PROBLEM REQUIREMENTS :: Whatever pictures the entries hold, omit them, and output exactly the lines from the one containing "Amp'd Up (974, 31)" through the final line.

=== Begin Enclosure ===

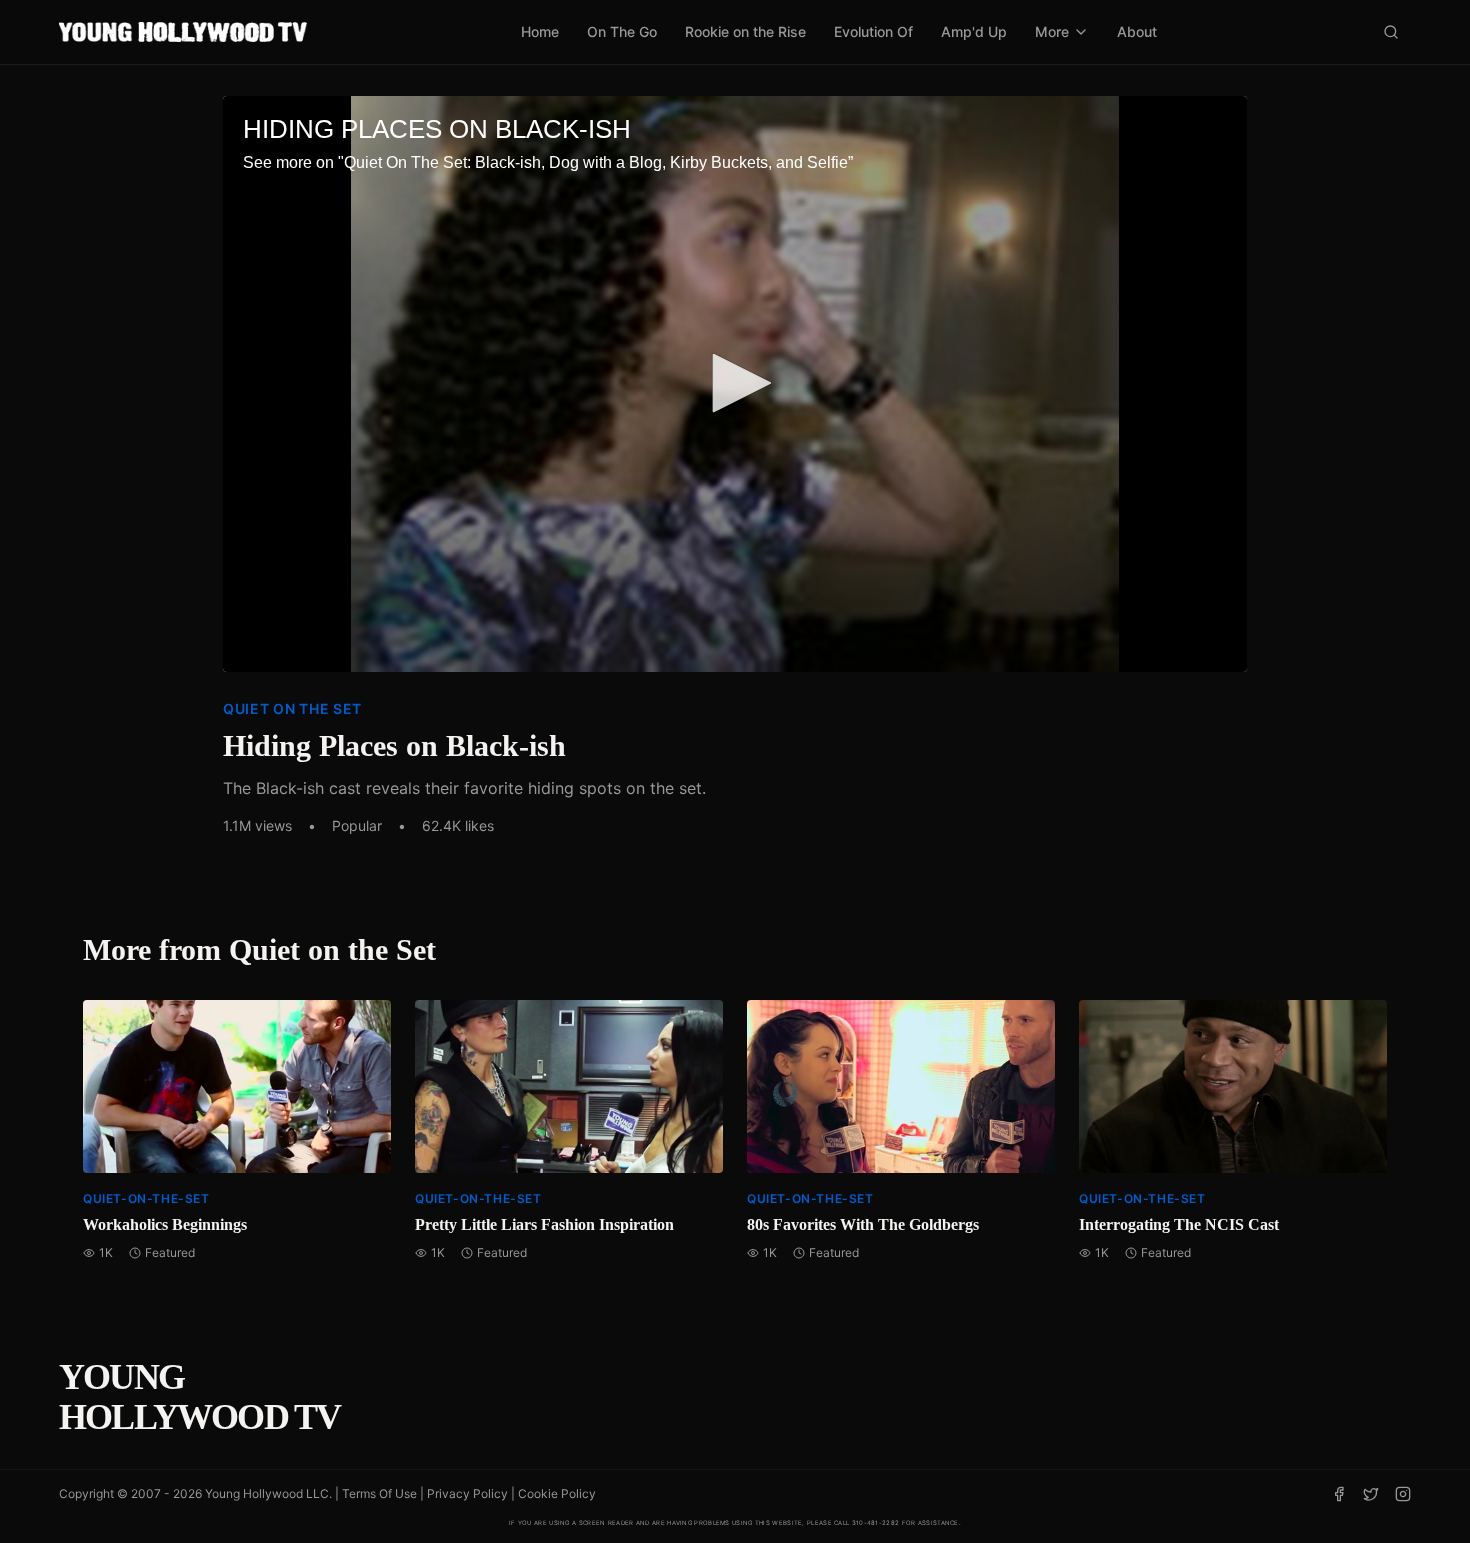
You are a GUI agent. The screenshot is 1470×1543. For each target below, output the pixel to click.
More (1052, 31)
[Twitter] (1371, 1494)
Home (540, 31)
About (1137, 31)
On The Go (622, 31)
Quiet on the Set (292, 708)
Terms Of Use (379, 1493)
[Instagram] (1403, 1494)
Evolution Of (873, 31)
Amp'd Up (974, 31)
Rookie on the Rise (745, 31)
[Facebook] (1339, 1494)
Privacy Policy (467, 1493)
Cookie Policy (557, 1493)
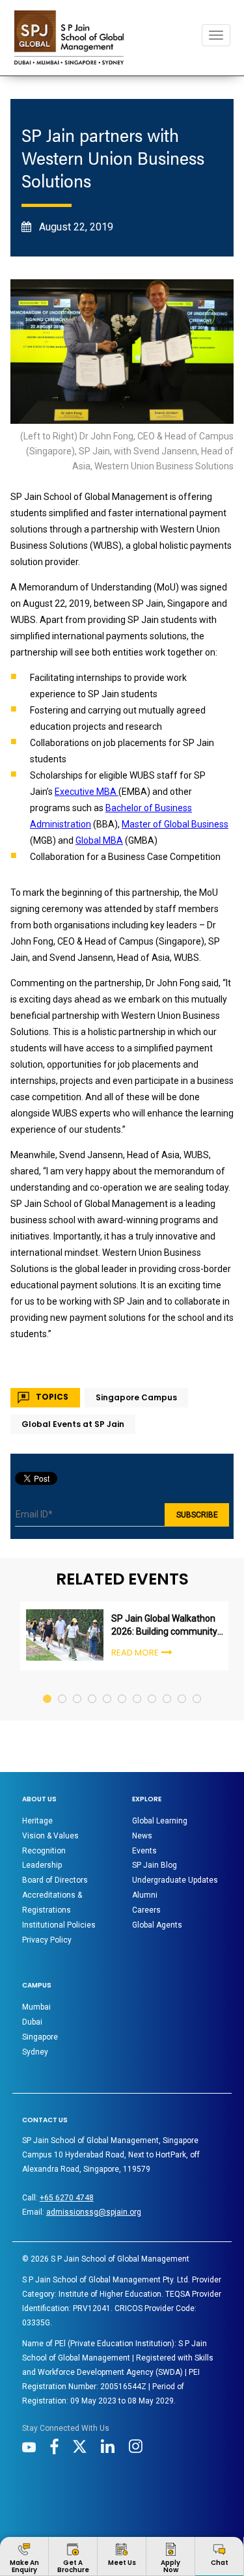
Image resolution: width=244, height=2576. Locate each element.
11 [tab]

=== End Enclosure ===

RESULT FOR THIS EXERCISE ::
Amp'd Up (974, 31)
Rookie on the Rise (745, 31)
[Facebook] (1339, 1494)
Privacy Policy (467, 1493)
Cookie Policy (557, 1493)
Image resolution: width=244, height=2576. Locate each element.
11 [tab]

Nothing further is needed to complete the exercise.